Lapid initiated the plan over the objections of many in the Finance Ministry as he and other cabinet ministers wrestle with the problem of unaffordable homes. Prices have risen about 8% in the past year, creating a political headache for the government and putting home ownership out of the hands of many middle-class Israelis.
The VAT exemption would apply to young couples buying new homes below a top price of 1.6 million shekels ($470,000), if at least one member of the couple has done military or civilian national service. With VAT currently at 18%, the exemption would yield big savings.
The VAT exemption has been controversial since it was first leaked to the public in the spring. Economists said it wouldn’t lead to lower prices, while others objected to its two-tiered nature: For people who have not done military or civilian service — including most Israeli Arabs and ultra-Orthodox Jews — the maximum home price eligible for the benefit would be 600,000 shekels, including the 18% VAT.
Lapid responded to critics by saying the bill was designed for middle-class families, not economists.
The finance committee is due to get the legislation for deliberations next Wednesday. Its chairman, Nissan Slomiansky (Habayit Hayehudi), hopes to complete the debate and bring the bill to the Knesset floor for the final two votes needed to make it law within three weeks.
The Lapid proposal would increase risk for the economy by causing more and more people to buy homes financed in partly by lending from the financial sector, the letter said. It would also cost the government 2 billion to 3 billion shekels annually in lost tax revenues.

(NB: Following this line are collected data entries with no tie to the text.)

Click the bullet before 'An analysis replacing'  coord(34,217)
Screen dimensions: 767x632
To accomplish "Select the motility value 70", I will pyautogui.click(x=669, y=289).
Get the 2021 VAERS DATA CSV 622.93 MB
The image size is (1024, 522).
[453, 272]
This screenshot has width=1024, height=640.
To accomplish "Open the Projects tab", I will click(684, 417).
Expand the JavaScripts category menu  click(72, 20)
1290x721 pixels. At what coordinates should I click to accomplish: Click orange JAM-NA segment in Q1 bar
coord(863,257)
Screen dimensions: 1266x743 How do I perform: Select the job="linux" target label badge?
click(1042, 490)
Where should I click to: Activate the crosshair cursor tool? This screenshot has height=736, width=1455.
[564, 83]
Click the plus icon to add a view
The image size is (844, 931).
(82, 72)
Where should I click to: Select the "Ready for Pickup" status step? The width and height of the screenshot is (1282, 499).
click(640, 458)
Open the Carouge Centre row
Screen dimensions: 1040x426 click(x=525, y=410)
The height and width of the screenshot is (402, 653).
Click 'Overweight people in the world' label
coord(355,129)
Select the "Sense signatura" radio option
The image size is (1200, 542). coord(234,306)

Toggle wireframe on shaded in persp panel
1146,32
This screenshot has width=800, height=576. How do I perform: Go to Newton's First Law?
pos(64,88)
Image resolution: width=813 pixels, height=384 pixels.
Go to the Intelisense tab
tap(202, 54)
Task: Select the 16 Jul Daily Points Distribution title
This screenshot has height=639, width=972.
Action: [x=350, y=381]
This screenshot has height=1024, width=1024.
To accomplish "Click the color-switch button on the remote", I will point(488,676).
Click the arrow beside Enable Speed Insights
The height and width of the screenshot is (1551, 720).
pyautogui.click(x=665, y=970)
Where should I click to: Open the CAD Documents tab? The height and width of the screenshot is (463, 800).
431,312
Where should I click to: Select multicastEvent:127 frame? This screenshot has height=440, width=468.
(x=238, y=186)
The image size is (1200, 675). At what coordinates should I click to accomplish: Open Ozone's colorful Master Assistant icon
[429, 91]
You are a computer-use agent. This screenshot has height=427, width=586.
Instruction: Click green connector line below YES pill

Others to sign the latter included Momi Dahan, who heads the Federmann School of Public Policy and Government at The Hebrew University, and Reuben Gronau, who sits on the Bank of Israel’s monetary committee.
Dahan, who organized the protest, said he had no trouble recruiting signatories from across the economic spectrum. “The idea was cooked up a few weeks ago. I spoke at the Israel Economic Association against the law recently. I said there was no economic or social logic to it and its cost to the budget was high,” he said. “I asked what we can do to stop it. The response was impressive.”
Slomiansky declined to comment on the letter, but other Knesset members said they weren’t moved to change sides by the protest.
“I recognize the claims made by the professors. I suggest that everyone look at the situation comprehensively … both from the supply and the demand sides of the housing market. On the supply side, the planning and licensing process has been reformed, as have umbrella agreements with local authorities and the plan for rental housing,” said MK Boaz Toporovsky from Lapid’s Yesh Atid party.